WAS ERWARTET WIRD:
Setzen Sie die Predigt über die Schuld am Tod Jesu im Anschluss an ihren letzten Satz fort.

AUSGEWÄHLTER ABSCHNITT:
True Crime Passion – oder: Wer ist schuld am Tod Jesu?

Matthäus 27, 15-26


Foto: G. Rieger

Predigt im Stil eines True-Crime-Podcasts zur Frage der Schuld an Jesus Christus - von Georg Rieger

Liebe Zuhörerinnen und Zuhörer,

in der Reihe „Wahre Verbrechen“ rollen wir heute einen Mord auf, der tatsächlich schon bald 2000 Jahre zurückliegt. Es geht um einen nicht ganz alltäglichen Fall, von dem in einem Buch namens Bibel vier mutmaßliche Augenzeugenberichte stehen. Doch die haben voneinander abgeschrieben, was sie als Zeugen nicht gerade glaubwürdig macht.

Wie in unserem Podcast üblich, geben wir uns mit einfachen Antworten nicht ab, sondern schauen ganz genau hin. Was ist da wirklich passiert im Jahre 33? Wer hat alles seine Hände im Spiel? Um welche Interessen ging es und geht es? Und: Es steht der Verdacht im Raum, dass bis heute Menschen von seinem Tod profitieren. Bleiben Sie jetzt dran, wenn es um die Frage geht: „Wer ist schuld am Tod von Jesus Christus?“


Das Opfer ist wahrlich kein Unbekannter. Aber seine Biografie weist ungewöhnliche Lücken auf. Geboren wurde er als Jesus von Nazareth. Seine Geburt wird bis heute jedes Jahr groß gefeiert. Aus seiner Kindheit und Jugend gibt es aber nur eine einzige Anekdote. Demnach hat er sich schon im zarten Alter von 12 Jahren mit der Obrigkeit angelegt. Als junger Mann zieht er dann mit einer Jüngerschar durch die Lande und fällt durch einen außergewöhnlichen Aktivismus auf. Immer wieder gibt er sich mit Menschen ab, die am Rande der Gesellschaft stehen. Der Kritik an seinem Verhalten begegnet er mit weirden Argumenten: Gott sei sein Vater und er habe dessen Liebe zu verkünden. Alle Menschen würden schon jetzt in einem neuen Reich leben und könnten sich die Liebe Gottes zu eigen machen.

Solche Sprüche waren verschiedenen Menschen ein Dorn im Auge. Aber wer ging so weit, ihn um die Ecke zu bringen? Wir untersuchen der Reihe nach die Verdächtigen – und das sind nicht wenige.

AUFGEFÜHRTE EINTRÄGE:
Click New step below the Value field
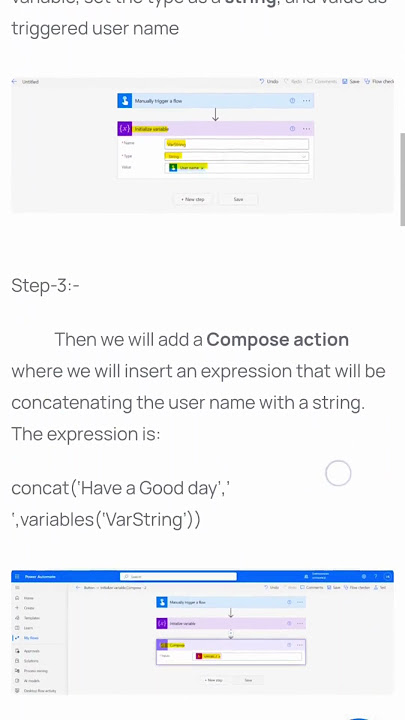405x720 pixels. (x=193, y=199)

---

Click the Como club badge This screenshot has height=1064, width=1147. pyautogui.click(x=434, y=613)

ANTWORT ZUR AUFGABE:
Verdacht Nr. 1: Die Römer

Sie hätten ein Motiv gehabt. Die Römer waren die eigentlich Mächtigen im Land – die Besatzer. Die einheimische Bevölkerung war ihnen suspekt. Deren Religion auch. Diese Israeliten hatten schon viele Besatzungen erlebt. Aber sie waren nicht unterzukriegen. So ein Typ wie dieser Jesus, der Menschen begeistert und mit seltsamen Aktionen Aufsehen erregt, kann schnell zu einer Gefahr für die Besatzer werden. Haben ihn also die Römer beseitigt, um einen Unruhestifter loszuwerden? Ohne Zweifel sind sie Tatbeteiligte. Ohne sie konnte gar keine Kreuzigung stattfinden. Wahrscheinlich sind sie sogar Ausführende – aus eben demselben Grund. Aber um Jesus auszuschalten und ihre Macht zu sichern, hätte es ausgereicht, ihn einzusperren, wie vorher schon Johannes den Täufer und andere religiöse Spinner. Pontius Pilatus, der römische Statthalter, wäscht bei der Verhandlung seine Hände demonstrativ in Unschuld. Damit will er bezeugen, dass er zu dieser Tat gezwungen wurde – aber wie und von wem?

Verdacht Nr. 2: Die religiöse Elite

Das waren jedenfalls statistisch die häufigsten Gegenspieler der Jesusbewegung. Immer wieder gab es den Berichten nach Konflikte mit den Gelehrten der jüdischen Religion.  Dabei – wir haben das mal recherchiert – waren die Pharisäer eigentlich selbst eine eher fortschrittliche Bewegung innerhalb des Judentums und mehr volksnah als die konservativen Priester, die in den Tempeln das Sagen hatten.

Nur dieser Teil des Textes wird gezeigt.